Assigned task.
While leaving the pictures out, set down only the lines from the one with "Click the Title field label" through the end of the records, exactly as they stand.

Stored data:
__________________________________________________
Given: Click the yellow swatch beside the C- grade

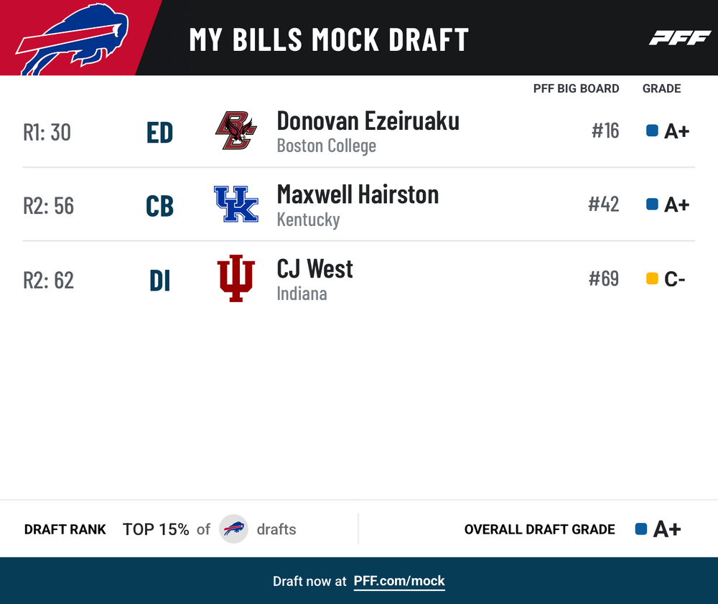Looking at the screenshot, I should (x=652, y=278).
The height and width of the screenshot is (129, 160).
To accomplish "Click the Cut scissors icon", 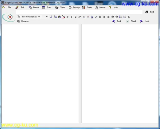I will [51, 17].
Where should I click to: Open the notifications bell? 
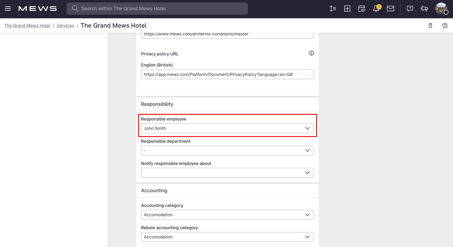376,8

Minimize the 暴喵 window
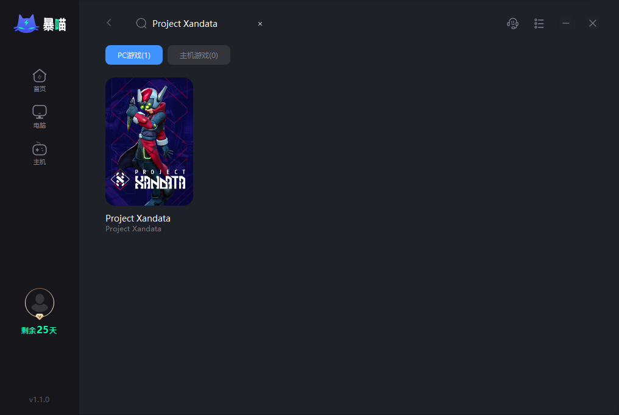tap(566, 23)
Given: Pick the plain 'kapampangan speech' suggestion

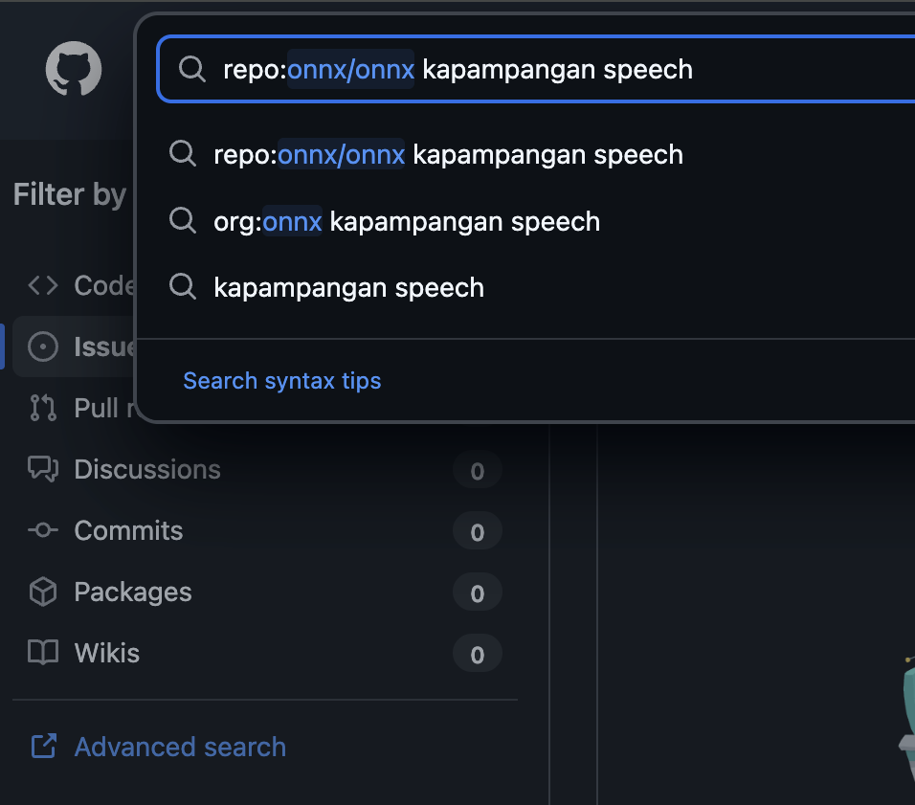Looking at the screenshot, I should tap(348, 288).
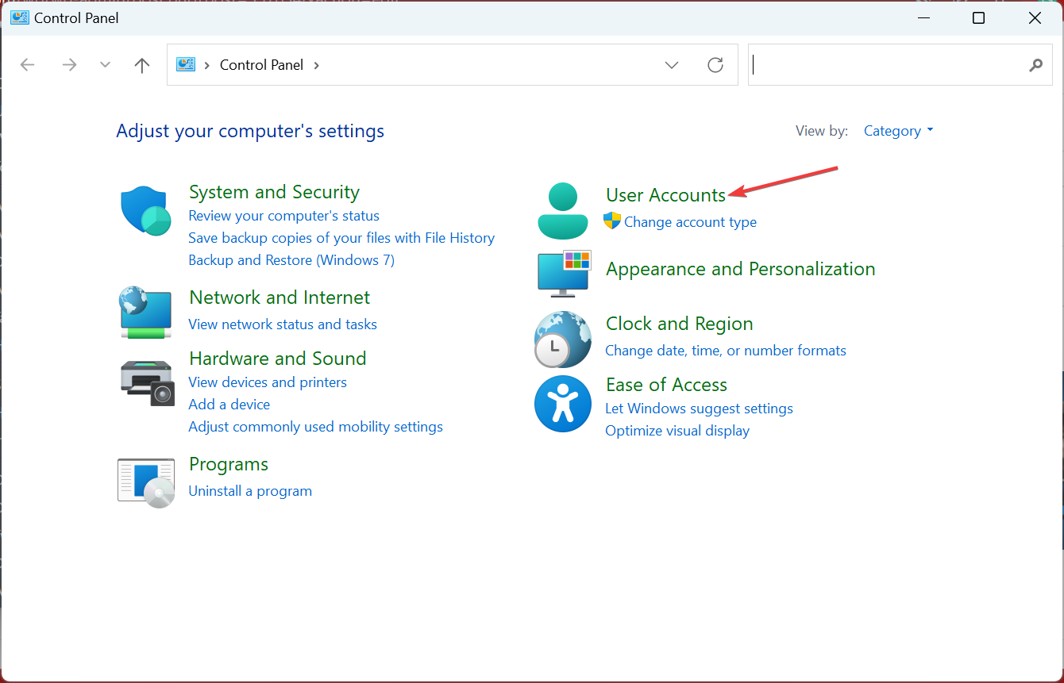The image size is (1064, 683).
Task: Go up one level with up arrow
Action: tap(142, 65)
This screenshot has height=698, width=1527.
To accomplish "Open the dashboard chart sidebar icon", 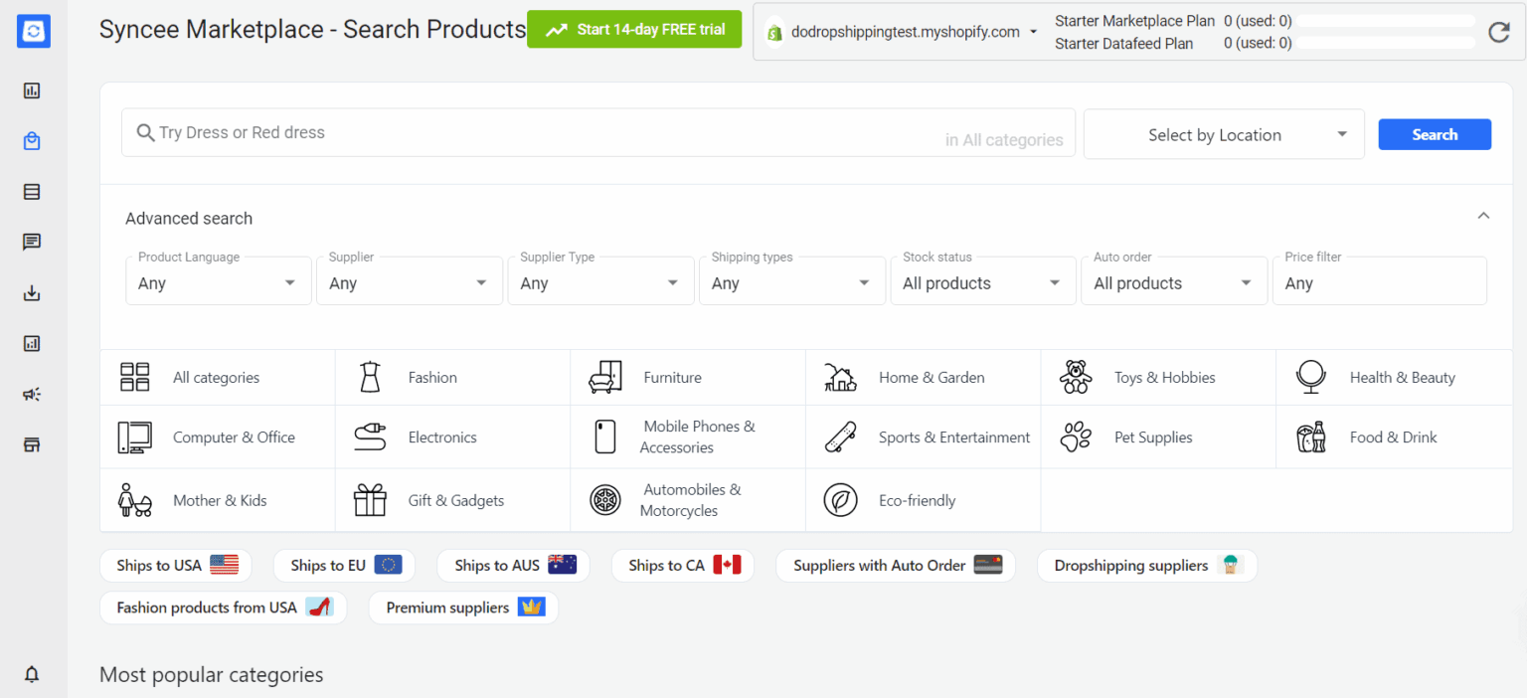I will pos(32,90).
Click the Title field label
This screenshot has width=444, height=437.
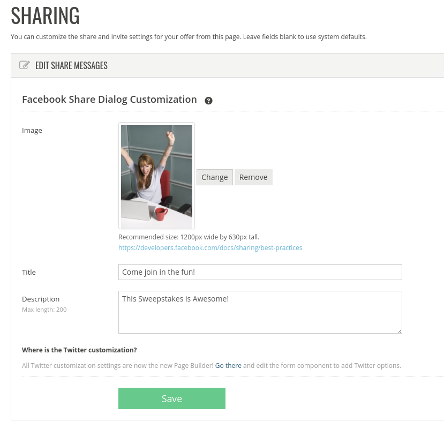[x=29, y=273]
__________________________________________________
Solved problem.
Click the Title field label
This screenshot has width=444, height=437.
[x=29, y=273]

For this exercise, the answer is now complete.